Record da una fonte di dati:
○ ○ ○

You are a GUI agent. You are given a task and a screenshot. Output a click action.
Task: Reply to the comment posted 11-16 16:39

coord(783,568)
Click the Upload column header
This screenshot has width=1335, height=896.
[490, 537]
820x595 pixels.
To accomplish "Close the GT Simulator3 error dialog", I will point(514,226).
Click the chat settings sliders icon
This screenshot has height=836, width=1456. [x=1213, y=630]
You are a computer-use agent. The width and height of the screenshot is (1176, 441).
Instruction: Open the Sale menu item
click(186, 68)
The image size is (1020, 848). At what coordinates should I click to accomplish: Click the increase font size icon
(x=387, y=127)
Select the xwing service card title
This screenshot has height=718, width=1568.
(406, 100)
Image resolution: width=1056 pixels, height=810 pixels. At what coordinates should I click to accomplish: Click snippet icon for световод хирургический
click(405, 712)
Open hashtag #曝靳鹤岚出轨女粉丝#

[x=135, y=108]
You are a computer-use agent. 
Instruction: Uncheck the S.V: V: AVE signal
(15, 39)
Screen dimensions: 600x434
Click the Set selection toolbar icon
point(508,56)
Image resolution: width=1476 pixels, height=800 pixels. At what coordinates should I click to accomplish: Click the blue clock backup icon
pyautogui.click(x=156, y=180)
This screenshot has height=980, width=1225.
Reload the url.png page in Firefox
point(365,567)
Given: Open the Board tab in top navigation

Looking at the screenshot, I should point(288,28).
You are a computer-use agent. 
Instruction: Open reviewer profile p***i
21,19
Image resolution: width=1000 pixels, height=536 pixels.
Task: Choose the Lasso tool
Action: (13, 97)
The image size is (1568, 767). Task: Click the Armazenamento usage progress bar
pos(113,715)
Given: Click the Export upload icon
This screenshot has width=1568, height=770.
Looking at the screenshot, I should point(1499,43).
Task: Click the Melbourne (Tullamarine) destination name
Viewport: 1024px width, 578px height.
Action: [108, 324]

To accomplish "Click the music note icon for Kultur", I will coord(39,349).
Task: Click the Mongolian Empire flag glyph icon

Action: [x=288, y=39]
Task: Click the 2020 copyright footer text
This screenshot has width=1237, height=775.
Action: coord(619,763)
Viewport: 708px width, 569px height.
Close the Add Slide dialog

○ ○ ○

OBIETTIVO: Modifica tutto il materiale sostituendo ogni occorrenza di "computer-use agent" con "desktop agent" e lasciando invariato il resto.

SOLUZIONE:
You are a GUI agent. You are given a task and a screenshot. Output a click action.
Task: Reply to the comment posted 11-16 16:39

coord(783,568)
Click the Upload column header
This screenshot has width=1335, height=896.
[490, 537]
820x595 pixels.
To accomplish "Close the GT Simulator3 error dialog", I will point(514,226).
Click the chat settings sliders icon
This screenshot has height=836, width=1456. [x=1213, y=630]
You are a desktop agent. The width and height of the screenshot is (1176, 441).
Instruction: Open the Sale menu item
click(186, 68)
The image size is (1020, 848). At what coordinates should I click to accomplish: Click the increase font size icon
(x=387, y=127)
Select the xwing service card title
This screenshot has height=718, width=1568.
(406, 100)
Image resolution: width=1056 pixels, height=810 pixels. At what coordinates should I click to accomplish: Click snippet icon for световод хирургический
click(405, 712)
Open hashtag #曝靳鹤岚出轨女粉丝#

[x=135, y=108]
You are a desktop agent. 
Instruction: Uncheck the S.V: V: AVE signal
(15, 39)
Screen dimensions: 600x434
Click the Set selection toolbar icon
point(508,56)
Image resolution: width=1476 pixels, height=800 pixels. At what coordinates should I click to accomplish: Click the blue clock backup icon
pyautogui.click(x=156, y=180)
This screenshot has height=980, width=1225.
Reload the url.png page in Firefox
point(365,567)
Given: Open the Board tab in top navigation

Looking at the screenshot, I should point(288,28).
You are a desktop agent. 
Instruction: Open reviewer profile p***i
21,19
Image resolution: width=1000 pixels, height=536 pixels.
Task: Choose the Lasso tool
Action: (13, 97)
The image size is (1568, 767). Task: Click the Armazenamento usage progress bar
pos(113,715)
Given: Click the Export upload icon
This screenshot has width=1568, height=770.
Looking at the screenshot, I should point(1499,43).
Task: Click the Melbourne (Tullamarine) destination name
Viewport: 1024px width, 578px height.
Action: [108, 324]

To accomplish "Click the music note icon for Kultur", I will coord(39,349).
Task: Click the Mongolian Empire flag glyph icon

Action: [x=288, y=39]
Task: Click the 2020 copyright footer text
This screenshot has width=1237, height=775.
Action: coord(619,763)
Viewport: 708px width, 569px height.
Close the Add Slide dialog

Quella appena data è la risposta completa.